Allow us to use our cell phones, tablets and laptops to take notes in class; encourage the exchange of information online instead of taking print outs; allow us to submit assignments through email. That way, the pocket money gets saved and the use of paper gets limited; plus, we can stop being judged on our handwriting and start being marked for the quality of our work instead.

4. Challenging Classrooms not Lives
Many times, being a student is a berating experience, because some of your professors are constantly judging and reprimanding you for being late, for not paying attention, for your handwriting, for the way you dress or even the way you speak. Setting standards is good, but every student is different and as our guides, professors need to respect that. Similarly, respect is earned, not force fed through rules and punishments. Do not set out seeking perfection, set out for growth. Make every class worth talking about even after it’s done, discuss the world with us, ask us about our experiences, involve us in debates about what is right and what is wrong, engage our minds and feed us with a spark for creativity. Encourage us for extempore and discussions, performance based learning and role-play activities; make the classroom a place where we feel like expressing ourselves.

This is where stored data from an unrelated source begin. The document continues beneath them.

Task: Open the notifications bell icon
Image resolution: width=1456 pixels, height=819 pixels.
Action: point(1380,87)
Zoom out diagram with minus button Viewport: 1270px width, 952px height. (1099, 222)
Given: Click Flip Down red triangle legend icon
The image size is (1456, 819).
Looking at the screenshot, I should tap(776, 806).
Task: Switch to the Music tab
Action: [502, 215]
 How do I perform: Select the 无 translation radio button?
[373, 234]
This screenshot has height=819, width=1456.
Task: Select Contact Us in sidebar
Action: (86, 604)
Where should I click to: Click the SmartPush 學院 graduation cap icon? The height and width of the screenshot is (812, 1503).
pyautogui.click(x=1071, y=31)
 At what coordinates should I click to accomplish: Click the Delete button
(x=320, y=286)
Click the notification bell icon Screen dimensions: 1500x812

Dear Professors, fortunately for you, this is not just another job. Being a teacher is a paramount responsibility, a responsibility of the future. I am one of those futures, and I refuse to buckle under the pressure to conform; instead I choose to inform you that I want more. Not because I am paying for it, but because I choose to learn and be challenged. It doesn’t even have to be the system, you can change our experience, and just one teacher is all it takes to set the ball rolling. Enter our world and teach us the way we want to learn. We challenge you to challenge us.